ABOUT THIS TASK |
Pictures stay out; everything else in the records is to be copied exactly.
========
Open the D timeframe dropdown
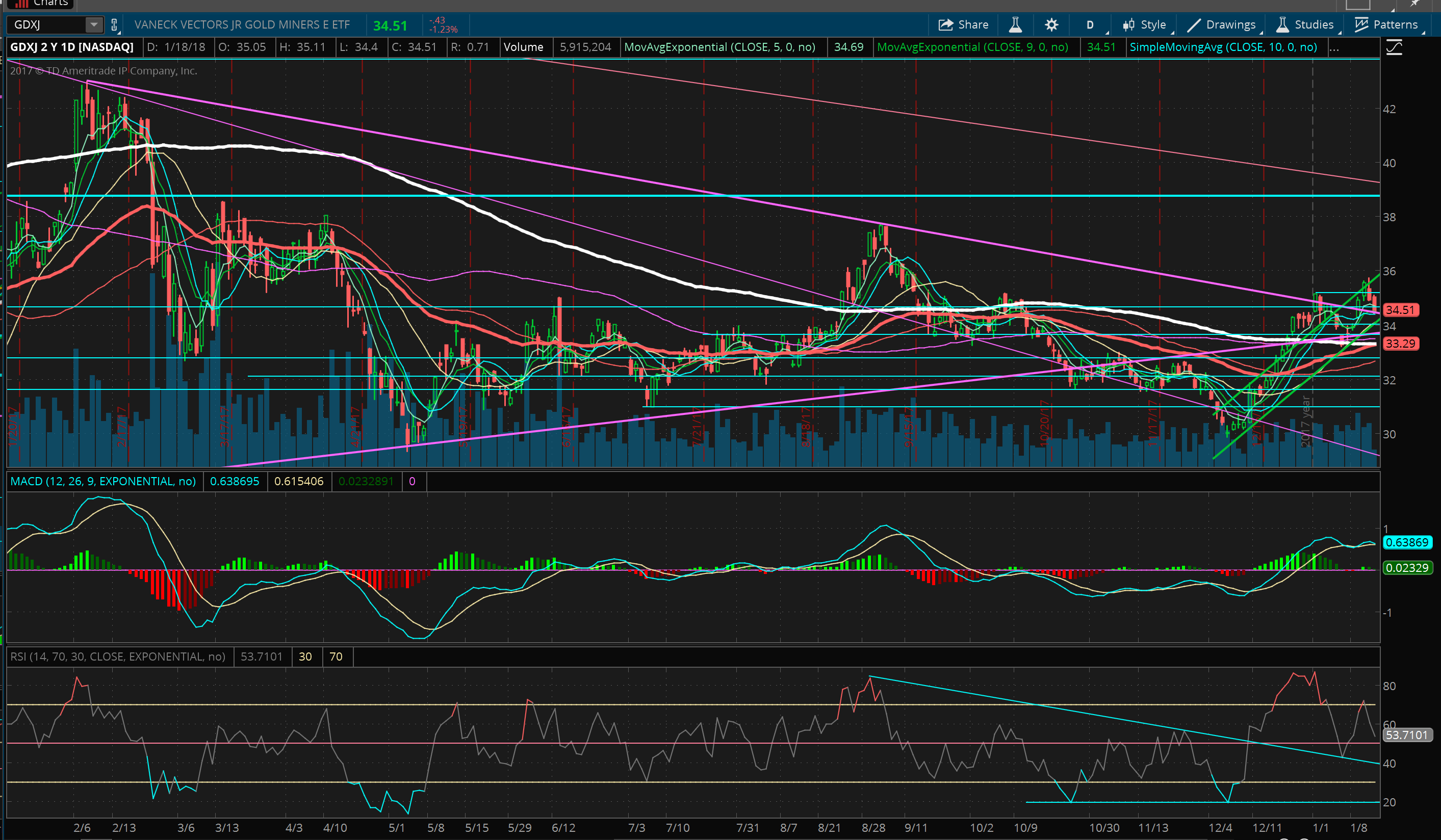Viewport: 1441px width, 840px height. (x=1090, y=24)
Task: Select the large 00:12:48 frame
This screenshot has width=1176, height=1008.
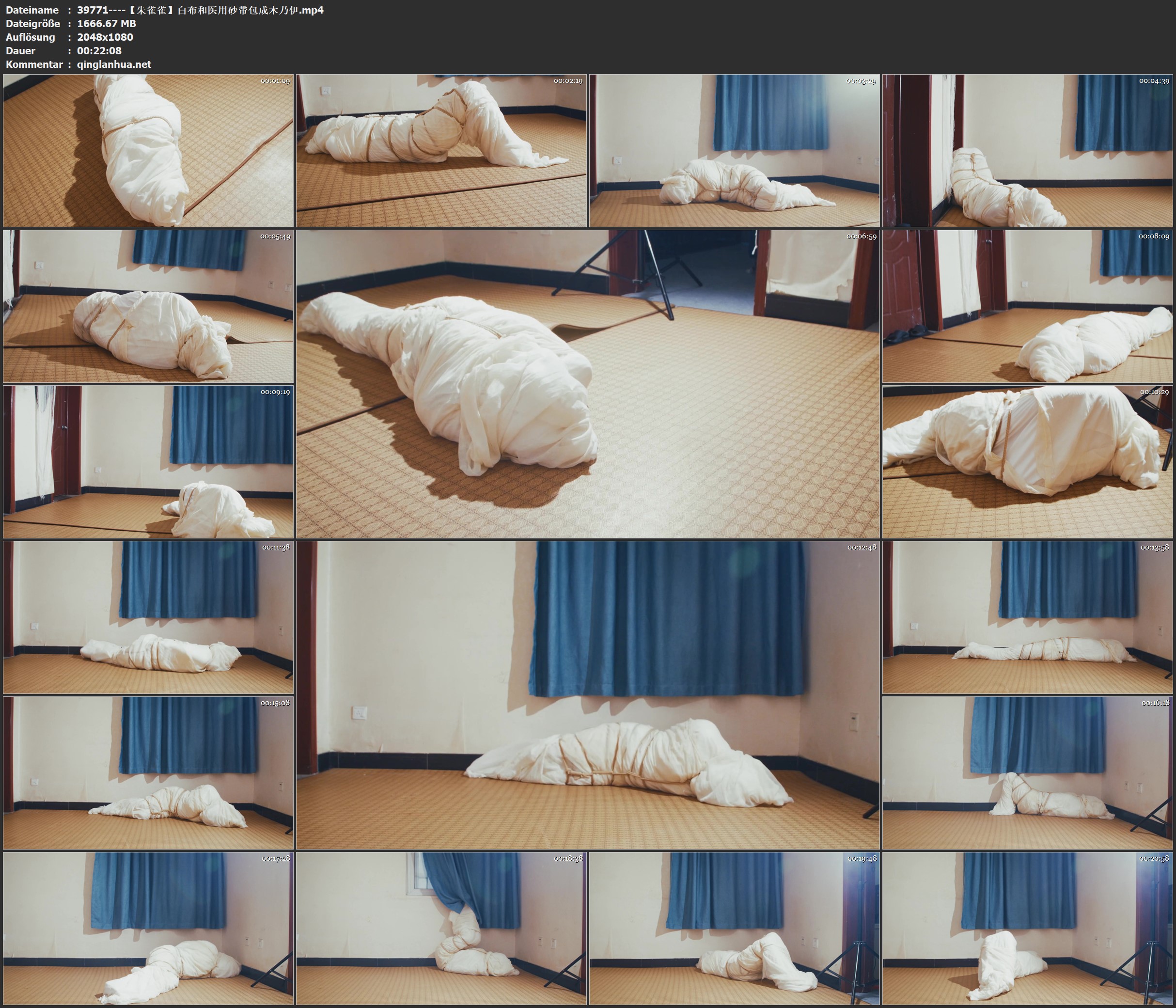Action: (x=587, y=695)
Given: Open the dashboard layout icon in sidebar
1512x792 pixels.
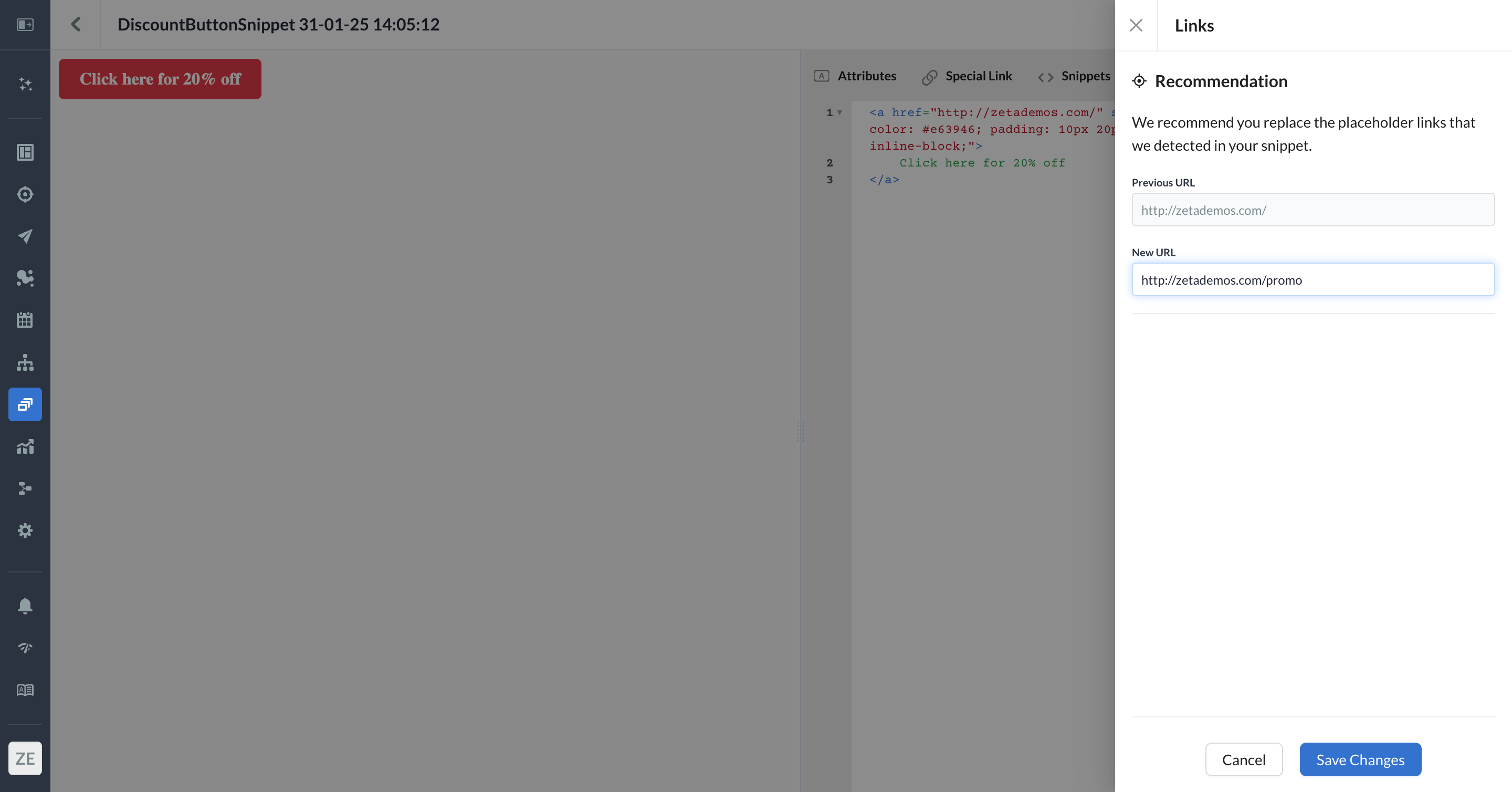Looking at the screenshot, I should point(25,152).
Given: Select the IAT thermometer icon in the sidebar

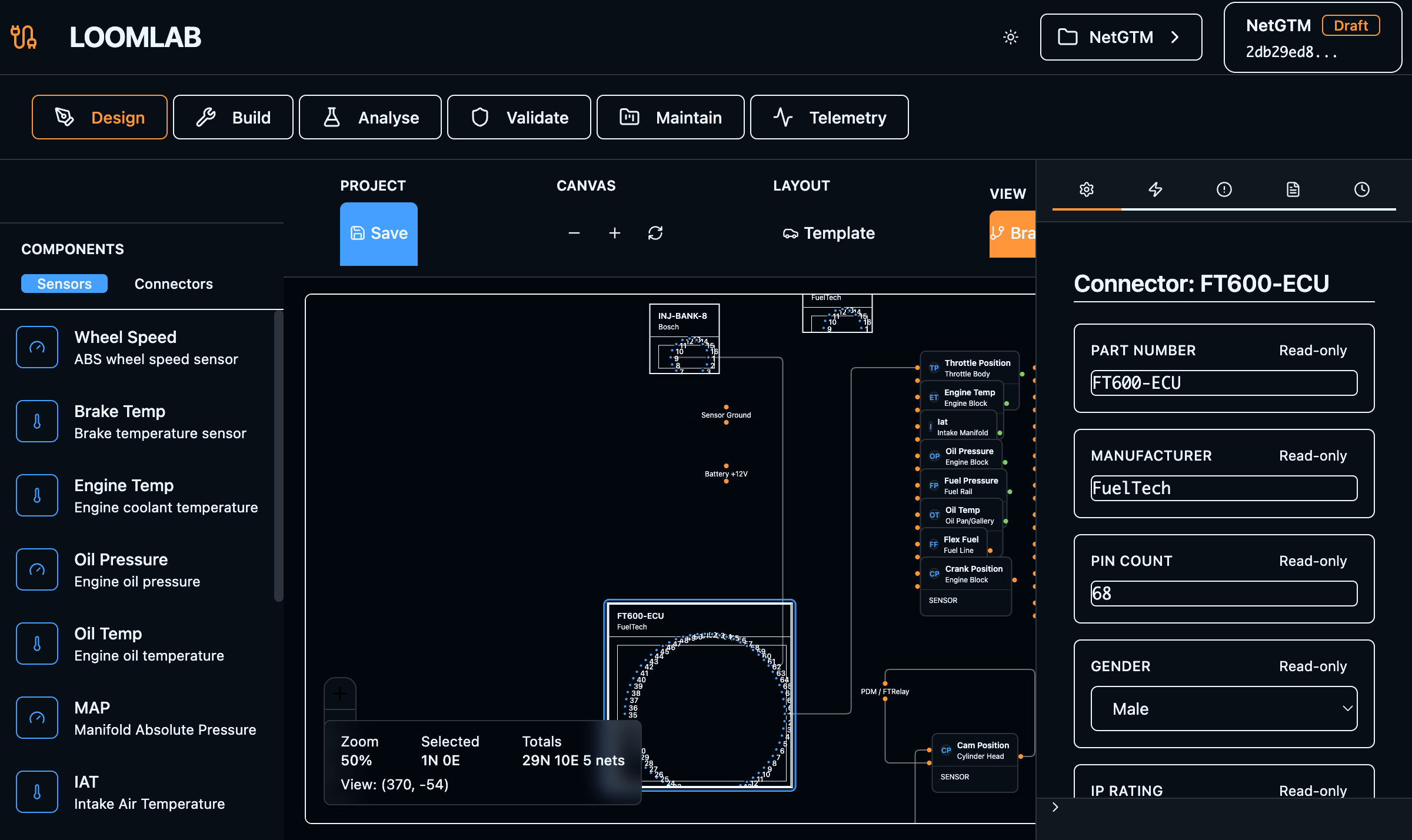Looking at the screenshot, I should (37, 791).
========
COMPLETED TASK |
Open the D timeframe dropdown
Viewport: 1441px width, 840px height. (x=1090, y=24)
Task: Select the large 00:12:48 frame
This screenshot has width=1176, height=1008.
Action: (x=587, y=695)
Given: Open the dashboard layout icon in sidebar
1512x792 pixels.
Looking at the screenshot, I should point(25,152).
Given: Select the IAT thermometer icon in the sidebar

Looking at the screenshot, I should (37, 791).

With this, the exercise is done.